-- INPUT DATA --
************

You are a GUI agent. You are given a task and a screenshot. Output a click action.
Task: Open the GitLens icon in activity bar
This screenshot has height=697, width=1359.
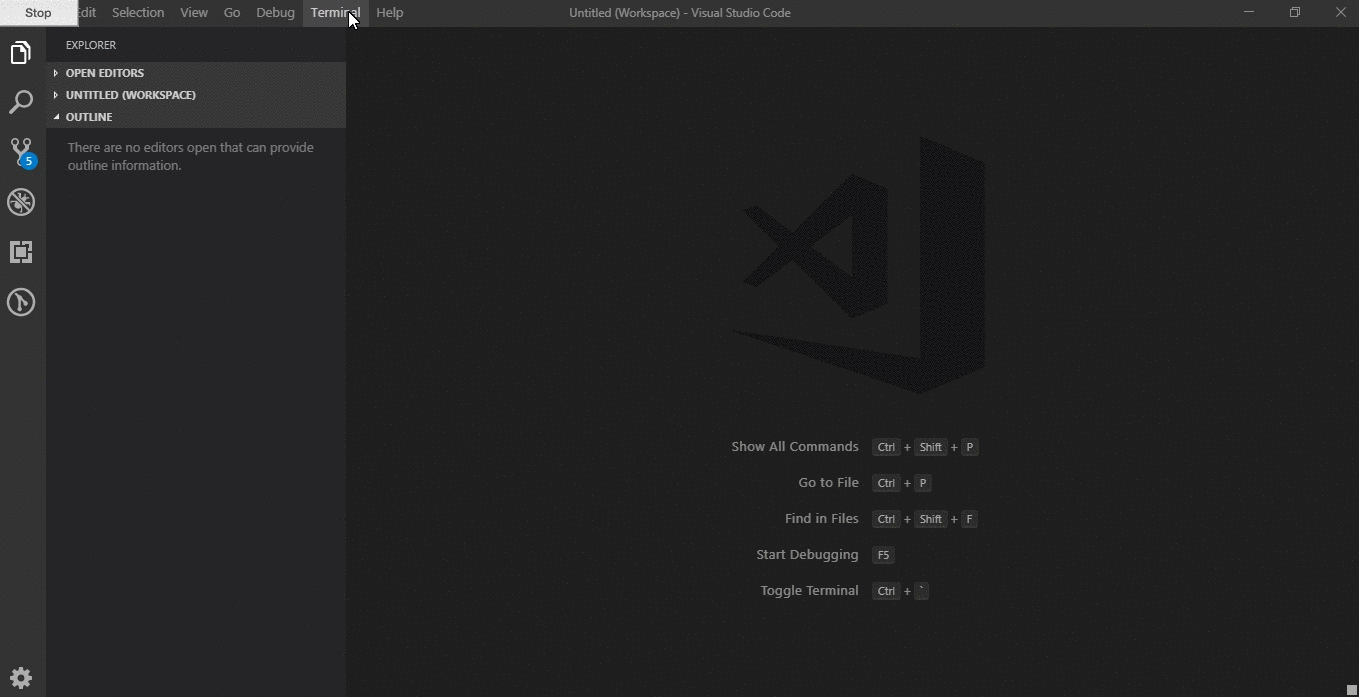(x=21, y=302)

************

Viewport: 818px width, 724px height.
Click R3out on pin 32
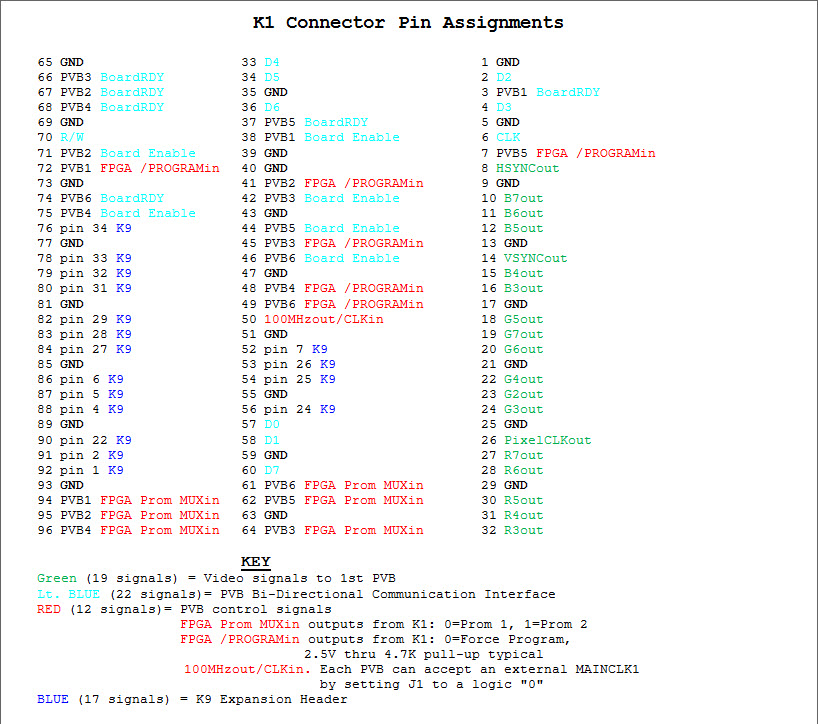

************

-- AIM OF THE EXERCISE --
Starting with the line with "Viewport: 818px width, 724px height." and going on through the line with "Click R3out on pin 32", swap "Click" for "Select". Give back only those lines, with nothing else changed.

-- TASK RESPONSE --
Viewport: 818px width, 724px height.
Select R3out on pin 32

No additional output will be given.